Should the main purpose of prison be to punish or to rehabilitate the offender? If we choose to say that prisons should be a form of punishment, then we would be adopting a position based on deterrence or retribution. If we answered that the main objective of prisons should be the rehabilitation of prisoners that would distinguish us as rehabilitationists.

I have previously argued that rehabilitationism has some advantages, but that it is not acceptable as a general system of criminal law. It lacks a vital quality, deterrent power, which ultimately makes it an unsustainable model. Nevertheless, in some cases, adopting measures directed at the rehabilitation of criminals can actually be positive. In some cases, to punish someone would ultimately do more bad than good, and in those cases rehabilitation could work as a feasible alternative. However, as a dominant model for penitentiary systems in modern societies, rehabilitationism is inadequate.

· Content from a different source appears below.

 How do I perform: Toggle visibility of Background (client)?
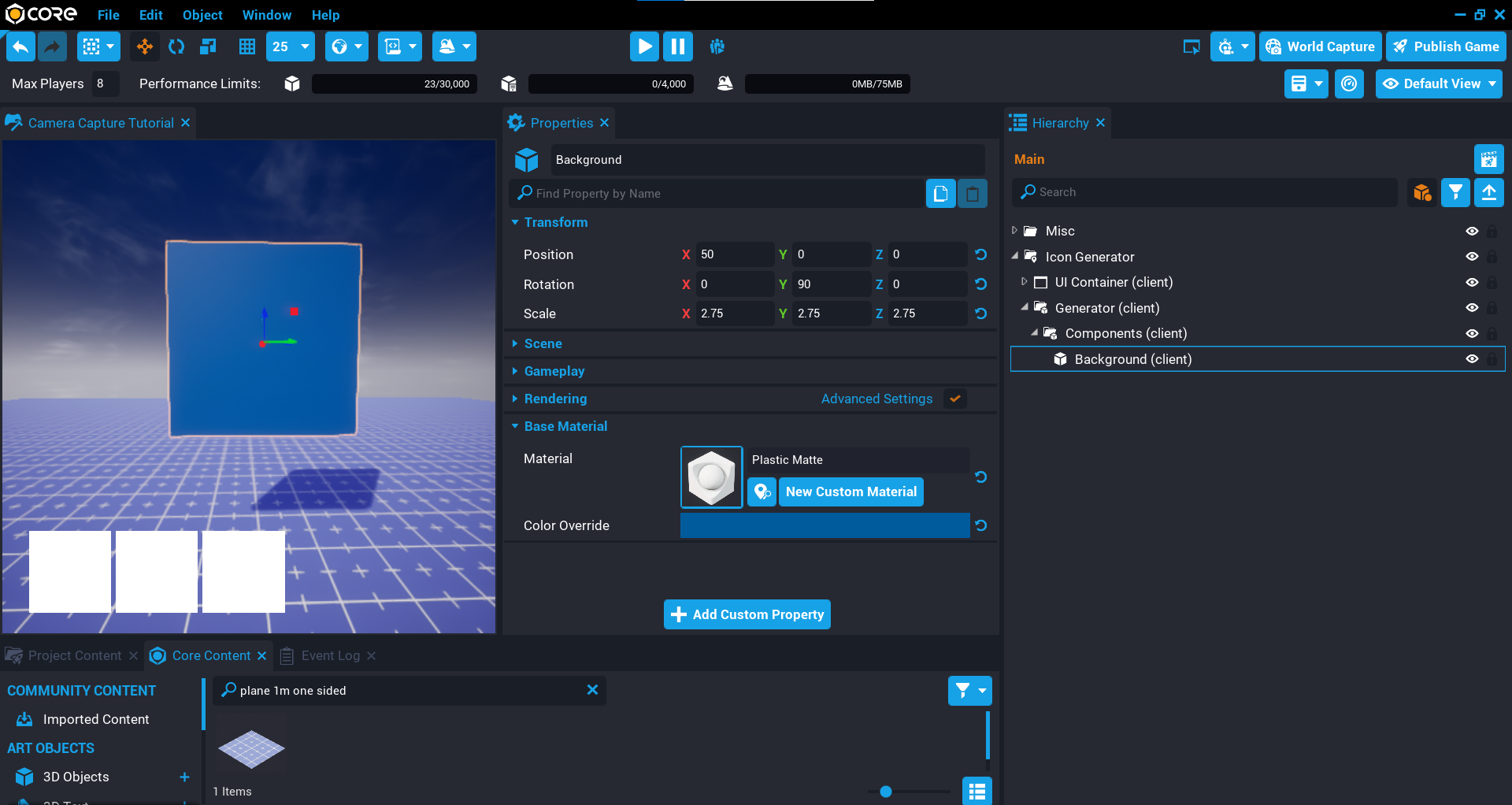tap(1471, 359)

So we are left the remaining alternative: punishment. The ultimate justification for taking someone’s freedom varies from retributionists to those who believe that the principal aim of criminal laws is deterrence. Retributionists base their justification of punishment on the concept of universal justice. I have argued that this position is not sustainable, since there are no objective arguments that can sustain this position. On the other hand, a theory of crime and punishment based on the necessity to deter against crime provides a much more compelling and solid justification of punishment, regardless of the form of punishment chosen. Since prisons are the standard form of punishment in most if not all western countries, privation of freedom by the State can be justified on the basis of the absolute necessity to use punishment as a deterrent against criminal actions.


Bibliography:

HART, H. L. A. 1968. Punishment and Responsability, Oxford, Clarendon Press.

HIRSCH, A. V. 1992. Should Penal Rehabilitationism be Revived? Criminal Justice Ethics, 11.

HOBBES, T. 1660. The Leviathan.

MATRAVERS, M. 2000. Justice and Punishment: The Rationale of Coercion, Oxford; New York, Oxford University Press.

TEN, C. L. 1991. Crime and Punishment. In: SINGER, P. (ed.) A Companion to Ethics. Oxford; Malden: Blackwell.